The episode received mostly positive reviews from critics with many commenting on Ty Burrell's performance.

Entertainment Weekly writer Leseley Savage praised the episode's theme commenting that "while tonight's theme of switching roles definitely wasn't subtle, it was still clever." She named Burrell the "MVP" saying that "When he jumped onto the roof of their car, I nearly died".

The A.V. Club's Donna Bowman wrote that the episode showed "flashes of brilliance in this half hour that were equally due to the situations set up by the writers and to the talents of the cast". Despite the mainly positive review, she criticized the Mitchell and Cameron plot for not having "much warmth". She ultimately gave the episode a B+ while readers of the article gave it a B.

New York writer Rachael Maddux praised the episode for " revealing new sides of several personalities" commenting that "our favorite moments over the last twenty-something Modern Family episodes have almost entirely involved learning something new about these characters".

CNN reviewer Henry Hanks wrote, "Wednesday night's Modern Family was an example of the series at the top of its game." He also called Burrell the "this week's MVP".

TV Squad writer Joel Keller praised Phil and Claire's plot for recycling a standard television trope while still having "the biggest laughs". Keller criticized the Mitchell and Cam subplot "because Cam's personality was tamped down by sickness" and later wrote, "Yes, I just said you can rehash stuff if done well.

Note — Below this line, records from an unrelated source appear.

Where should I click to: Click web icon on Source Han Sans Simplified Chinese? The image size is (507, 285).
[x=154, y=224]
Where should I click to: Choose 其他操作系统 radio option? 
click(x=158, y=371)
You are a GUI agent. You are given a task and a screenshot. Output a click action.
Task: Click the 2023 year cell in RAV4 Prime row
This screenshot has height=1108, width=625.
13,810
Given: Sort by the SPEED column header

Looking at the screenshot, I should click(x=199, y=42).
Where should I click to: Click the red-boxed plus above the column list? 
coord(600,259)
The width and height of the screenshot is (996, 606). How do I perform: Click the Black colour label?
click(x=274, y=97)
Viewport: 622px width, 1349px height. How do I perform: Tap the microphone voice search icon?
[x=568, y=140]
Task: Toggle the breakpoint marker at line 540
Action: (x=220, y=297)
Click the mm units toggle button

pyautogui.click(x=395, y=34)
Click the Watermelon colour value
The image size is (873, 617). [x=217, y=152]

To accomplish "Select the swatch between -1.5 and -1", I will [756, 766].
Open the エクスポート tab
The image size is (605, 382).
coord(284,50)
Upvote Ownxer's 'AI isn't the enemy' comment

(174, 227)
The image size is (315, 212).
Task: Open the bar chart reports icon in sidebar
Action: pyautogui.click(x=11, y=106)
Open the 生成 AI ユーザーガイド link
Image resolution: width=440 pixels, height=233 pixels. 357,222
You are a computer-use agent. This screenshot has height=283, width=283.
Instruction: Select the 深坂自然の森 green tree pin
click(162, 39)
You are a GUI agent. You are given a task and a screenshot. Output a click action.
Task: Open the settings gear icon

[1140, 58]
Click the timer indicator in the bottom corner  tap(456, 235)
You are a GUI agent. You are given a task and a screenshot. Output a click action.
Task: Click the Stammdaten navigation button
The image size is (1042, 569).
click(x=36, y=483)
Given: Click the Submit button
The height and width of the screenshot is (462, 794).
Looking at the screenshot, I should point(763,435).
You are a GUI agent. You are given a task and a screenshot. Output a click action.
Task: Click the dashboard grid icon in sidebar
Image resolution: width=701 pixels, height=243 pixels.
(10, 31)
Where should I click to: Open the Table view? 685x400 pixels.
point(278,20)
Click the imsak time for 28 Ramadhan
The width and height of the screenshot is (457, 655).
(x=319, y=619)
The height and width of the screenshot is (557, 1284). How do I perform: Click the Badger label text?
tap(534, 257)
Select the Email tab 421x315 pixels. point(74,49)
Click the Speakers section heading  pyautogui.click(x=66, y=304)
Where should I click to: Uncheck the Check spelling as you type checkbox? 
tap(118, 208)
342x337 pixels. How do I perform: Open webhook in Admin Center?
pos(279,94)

This one wasn't done well."

Not all reviews were positive. Christine Ziemba of Paste called the episode "uneven", but wrote that "it still had its moments". She praised Ty Burrell's performance calling him "the episode’s scene stealer". She ultimately gave the episode a 6.9/10 calling it "respectable".

Sam Morgan of Hollywood.com complimented the writers for attempting to write a "classic MF episode" but concluded, "It had some very funny bits, but that heart it searched far and wide for just wasn’t there".